> **DATA FOR THE TASK**
════════════════════

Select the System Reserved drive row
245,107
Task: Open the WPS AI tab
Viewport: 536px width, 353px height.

════════════════════

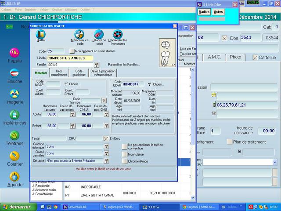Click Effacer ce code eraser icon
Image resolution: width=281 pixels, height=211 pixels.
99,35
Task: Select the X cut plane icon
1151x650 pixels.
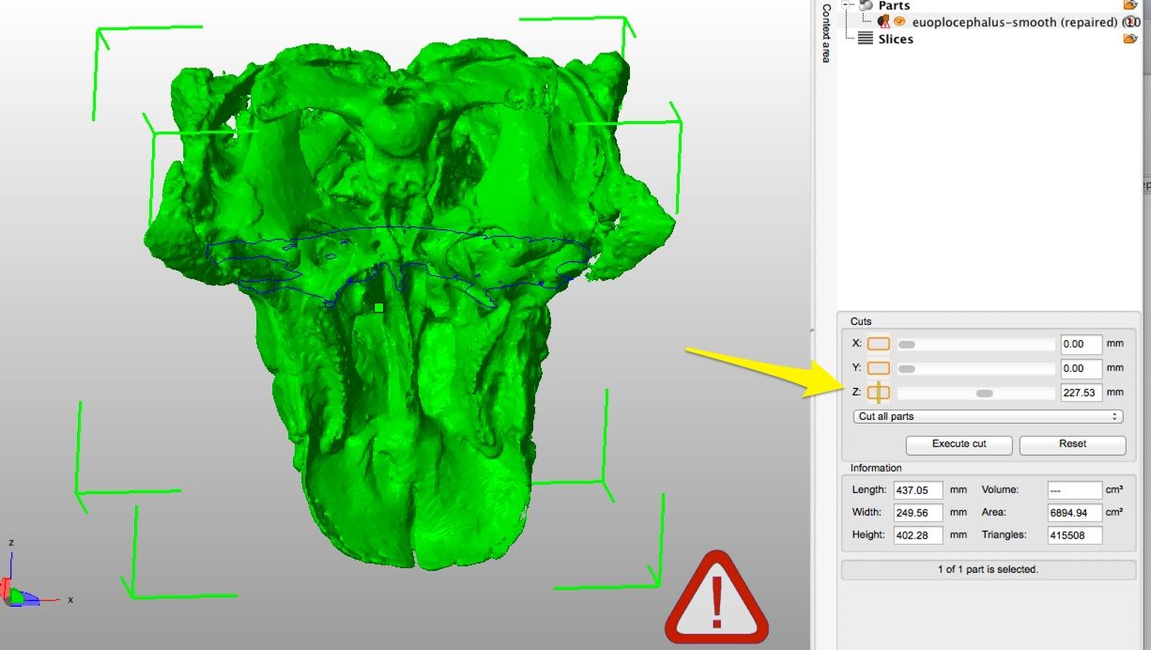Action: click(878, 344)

════════════════════

> **AIM OF THE EXERCISE**
Reproduce, unchanged, the lines from the line containing "Task: Open the WPS AI tab" up to and including the line containing "Viewport: 536px width, 353px height.".

> **RESPONSE FOR THIS EXERCISE**
Task: Open the WPS AI tab
Viewport: 536px width, 353px height.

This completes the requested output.